MHP Account Director Thomas Messenger looks at how high-profile independent candidates could get on at this election.
The big day is finally here and, much like in 2017, the polls are suggesting anything from a sizeable Conservative majority to a hung Parliament. So far, so clear then.
An interesting dynamic in this campaign which we haven’t really seen before is the anticipation of and stock placed in the YouGov MRP constituency by constituency projections. This method of projecting results can provide a more accurate picture than the national polls, and gives local campaigners and candidates something concrete to cling on to in the absence of genuine constituency polling.
Due to their success in accurately projecting the 2017 election result, the YouGov MRP has somewhat dominated this election cycle.
While these projections are certainly fascinating, and the most recent update will have caused some tremors in CCHQ, the one thing they cannot accurately take account of are local-level issues. And this campaign, more than most, is dominated by local factors.
Take the high number of former MPs, many of whom are incumbents, re-standing as Independents. The most high profile of which are David Gauke and Dominic Grieve, both of whom have at least a fighting chance of holding on to their seat tonight. The YouGov MRP, as effective as it is, produces constituency projections based on national voting intentions and demographic data – therefore it is somewhat impossible to predict the impact that such candidates will have on the race.

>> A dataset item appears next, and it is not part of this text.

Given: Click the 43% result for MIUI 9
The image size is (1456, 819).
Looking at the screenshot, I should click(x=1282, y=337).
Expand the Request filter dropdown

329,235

Moreover, it’s important to remember that voters won’t just be casting a vote for a national party. While many voters I have spoken to personally have a huge issue with the national positions and leadership of the two main parties, many are promising to hold their noses and endorse their local candidate. It is telling how many leaflets in this election contain no mention of party leaders… apart from, of course, the party leaders being used by the other side as a campaigning tactic.
What this means is that, just like in 2015 and in 2017, we were suitably floored the exit poll results, something very similar could happen tonight – but could the really interesting results come through the night as 2019 sees the rise of the Independents?